* PROMPT 1:
Answer these questions about the excerpt on Rumsfeld and the Pentagon:
(a) How many extra active-duty troops did Schoomaker ask Rumsfeld for?
(b) In which room is Rumsfeld talking about the brief?
(c) What is the presentation Rumsfeld saw that day now called?
* PROMPT 2:
Summarize the excerpt on Rumsfeld and the Pentagon in two sentences.
* PROMPT 3:
Return the stretch of the excerpt on Rumsfeld and the Pentagon from "IN ROOM 3-E-880, Rumsfeld" through "the Levers Brief.", copied word for word.

* TEXT EXCERPT:
--------------------------------

In return, Schoomaker made Rumsfeld promise that there'd be no divisions cut (so the manpower pool wouldn't change) and that he'd buy the general some "head room" with thirty thousand extra active-duty troops. Rumsfeld agreed, even as he knew he'd catch hell from Congress for having to admit the Army needed more men as the insurgency heated up in Iraq in the summer of 2003. After all, Eric Shinseki's parting shot to Rumsfeld had been to testify that the Pentagon had vastly underestimated the number of ground forces needed to secure postwar Iraq. Schoomaker told me that Rumsfeld went to the president directly on that one. And to emphasize the importance of getting the people right before talking about the weapons, Schoomaker got Rumsfeld's promise to push back the production of the Army's superexpensive, all-encompassing Future Combat Systems to the latter years of the second administration to give the general additional time to boot up the new brigade structure. Rumsfeld agreed without question. In the Building, this is providing what they call "top cover." Get past the wire-brushing, bond with the guy, and he'll go to the mattresses for you.

IN ROOM 3-E-880, Rumsfeld is talking about the brief that let him know what a mess there was to clean up. It was about a month after he was sworn in, and he had demanded to get a presentation on, "Where are the levers in the building? Not just where are they, but who pulls them? And what are they connected to?" What he saw that day is now called the Levers Brief.

Walking into his conference room, participants remember the walls being covered with giant charts full of boxes and arrows and lines and flow diagrams galore. Conveyor belts like crazy, like something out of I Love Lucy. "I looked at all these conveyor belts that seemed like they were loaded six, eight years ago," Rumsfeld says, "and they were just chugging along, and you could reach in and take something off, or put something on, but you couldn't connect the different conveyor belts. Each process had a life of its own and drivers that were disconnected from the others, and it was really just stark for me to see it that way, having been in a company where you could make things happen."

That day taught him that he had to change the entire culture of long-range planning throughout the Building, not just within his office. Once he had the right people on both sides of the process-both military and civilian-he had to create a new venue for these two sides to fight out budgetary and policy decisions in an integrated way. Because there are lots of brawls to get out of the way. Otherwise, you still end up buying for four different forces and then trying to operate them in the field as though they're an integrated whole when they're not. The result is that you always end up with a force that's driven more by budgetary considerations than it is by policy goals, when in the rest of the known universe, strategic thinkers will tell you that it makes much more sense for policy to drive budgetary choices, as in, "I want to do this, so I buy that." What the Pentagon has had for decades is the complete opposite, as in: "I want to buy that, so I can only do this."

--------------------------------

* RECORDED DATA:
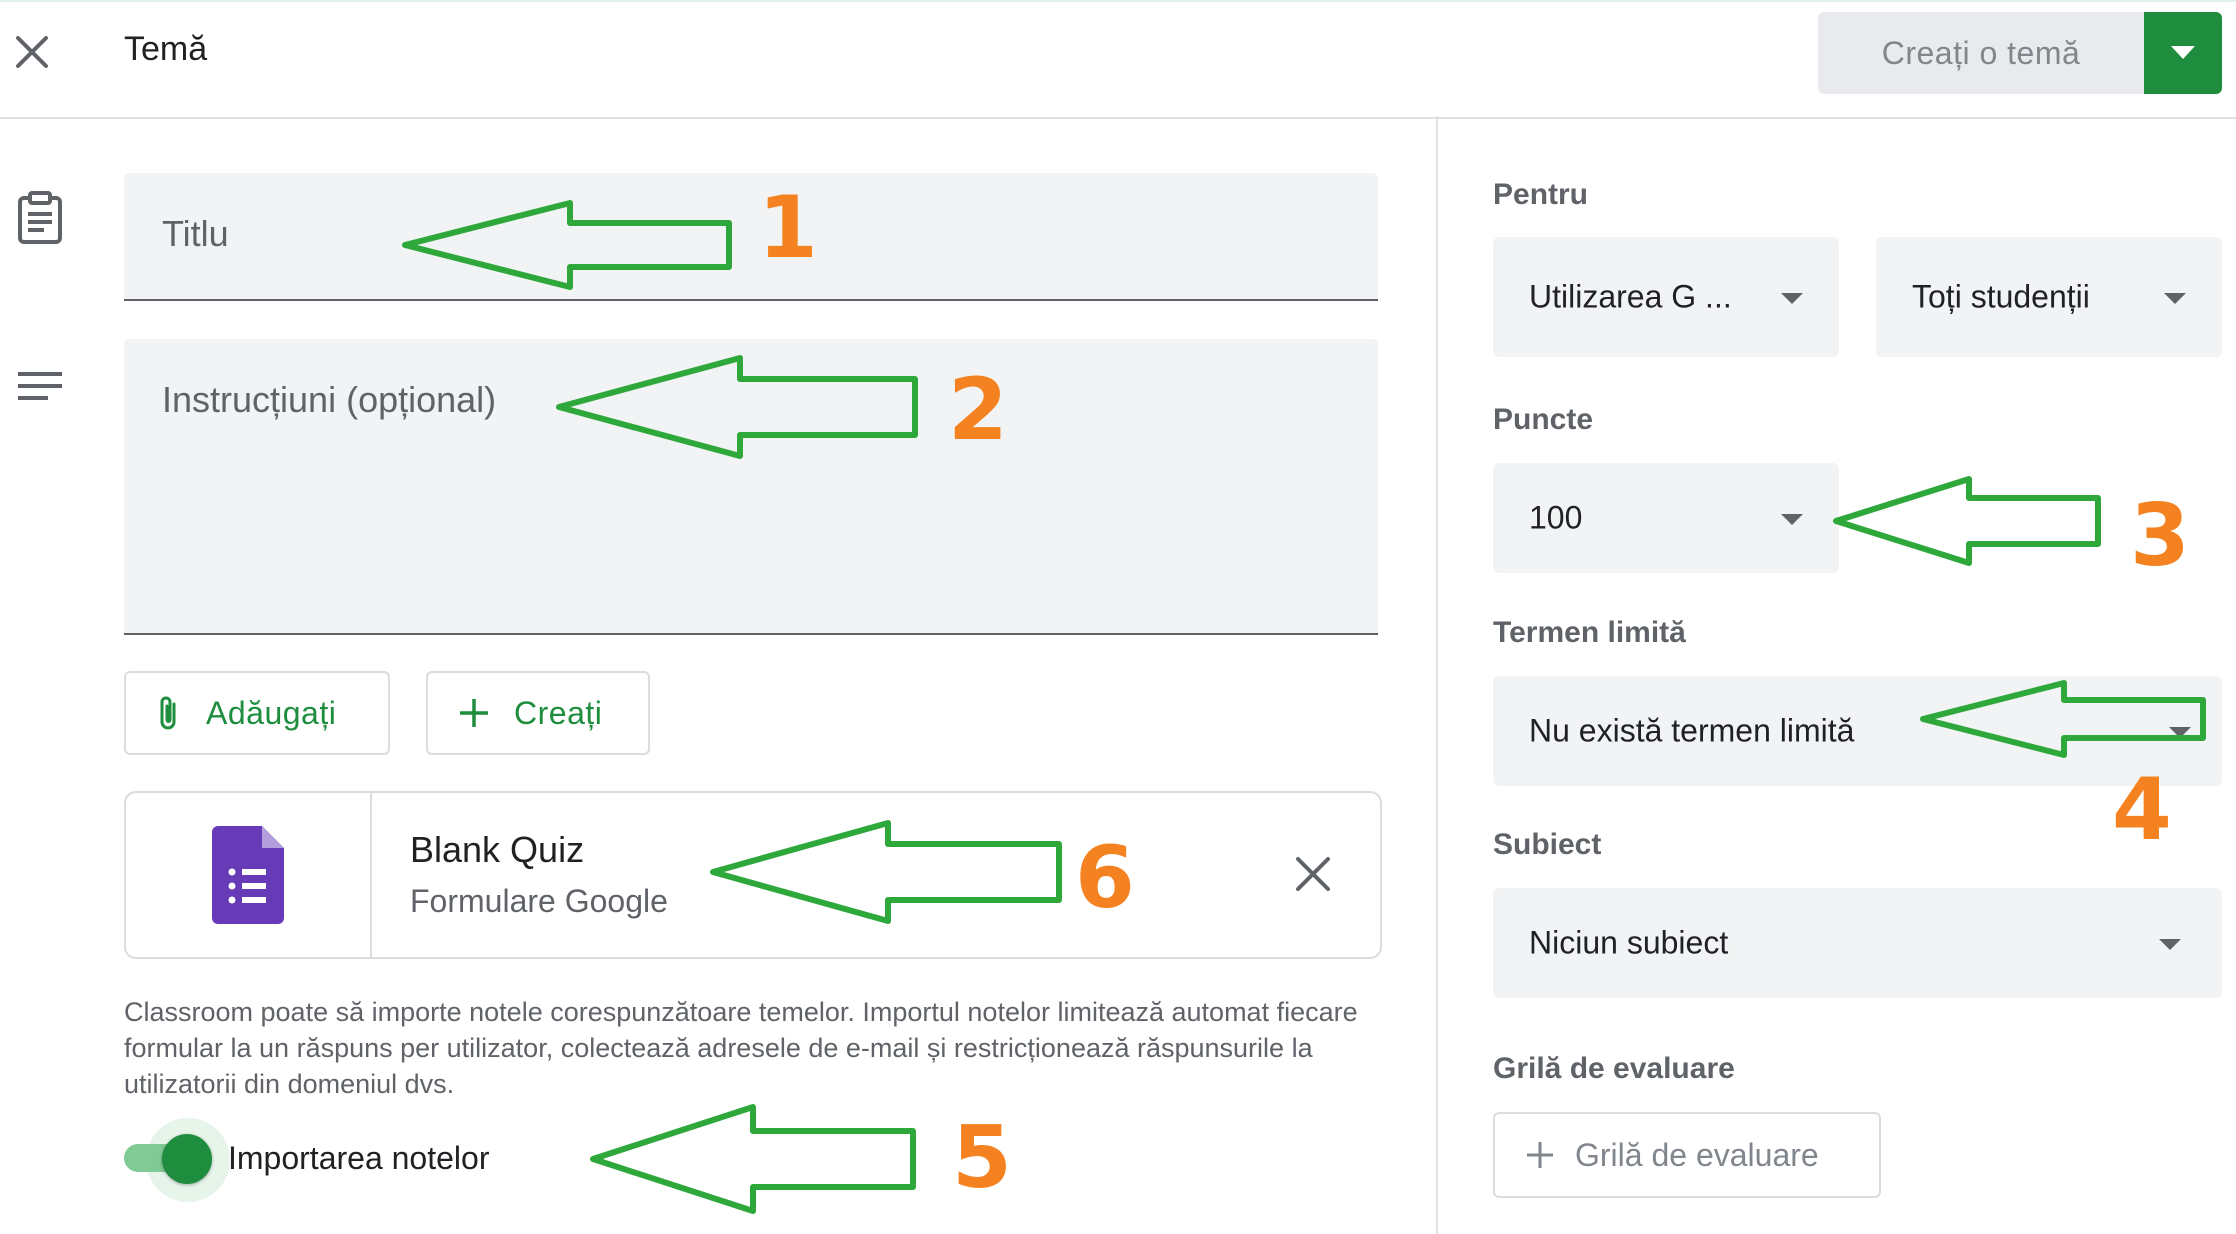 Image resolution: width=2236 pixels, height=1234 pixels. I want to click on annotation-number-6: 6, so click(1105, 878).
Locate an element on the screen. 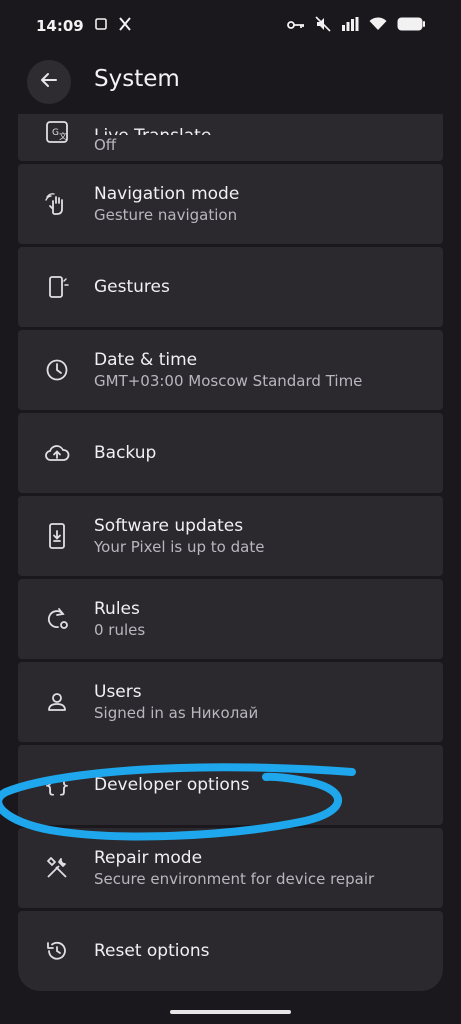 This screenshot has width=461, height=1024. settings-item-title: Software updates is located at coordinates (169, 526).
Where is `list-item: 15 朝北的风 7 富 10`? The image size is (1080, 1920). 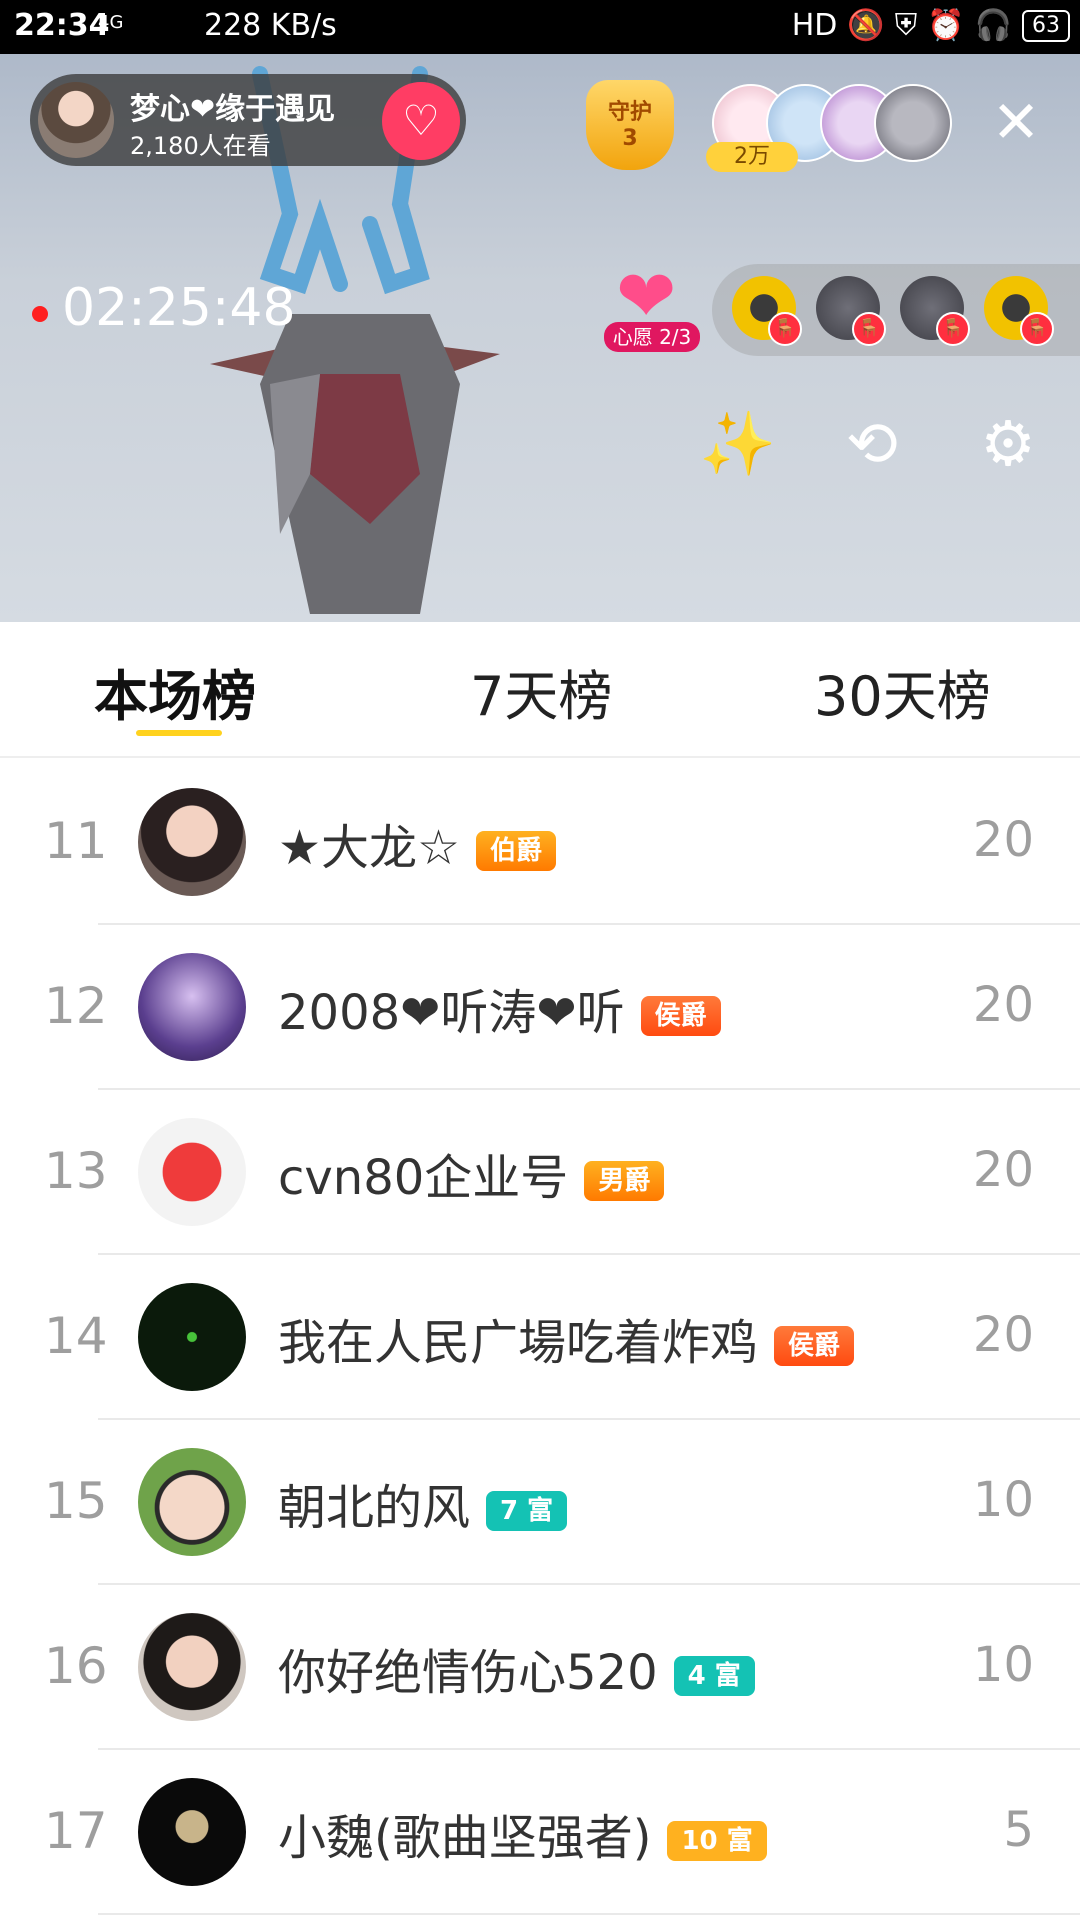
list-item: 15 朝北的风 7 富 10 is located at coordinates (540, 1502).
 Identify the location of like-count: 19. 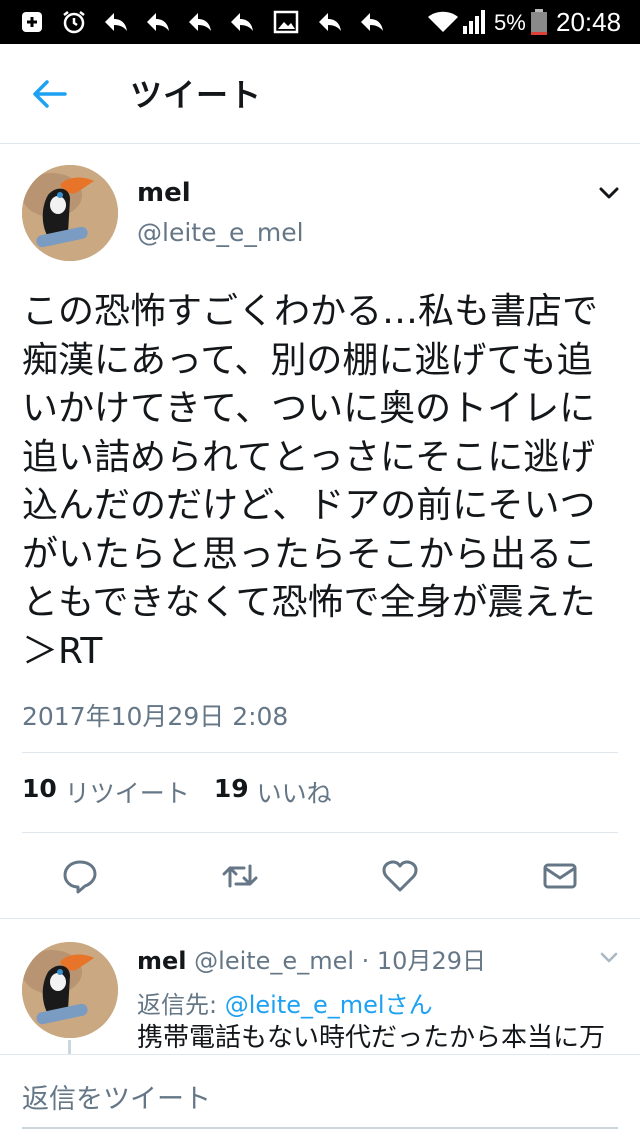
(231, 788).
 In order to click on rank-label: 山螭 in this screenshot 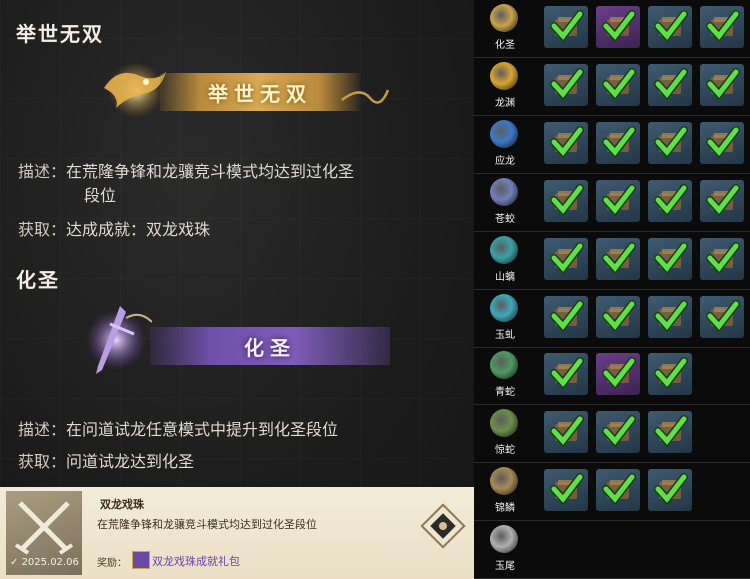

--------------------------------

* PROBLEM SOLUTION 1:
(a) Thirty thousand.
(b) Room 3-E-880.
(c) The Levers Brief.

* PROBLEM SOLUTION 2:
Schoomaker got Rumsfeld to promise that no Army divisions would be cut, that thirty thousand extra active-duty troops would be added, and that production of Future Combat Systems would be pushed back, and Rumsfeld agreed. The Levers Brief showed Rumsfeld disconnected processes throughout the Building, which taught him that he had to change the culture of long-range planning and create a venue where the military and civilian sides could settle budgetary and policy decisions together.

* PROBLEM SOLUTION 3:
IN ROOM 3-E-880, Rumsfeld is talking about the brief that let him know what a mess there was to clean up. It was about a month after he was sworn in, and he had demanded to get a presentation on, "Where are the levers in the building? Not just where are they, but who pulls them? And what are they connected to?" What he saw that day is now called the Levers Brief.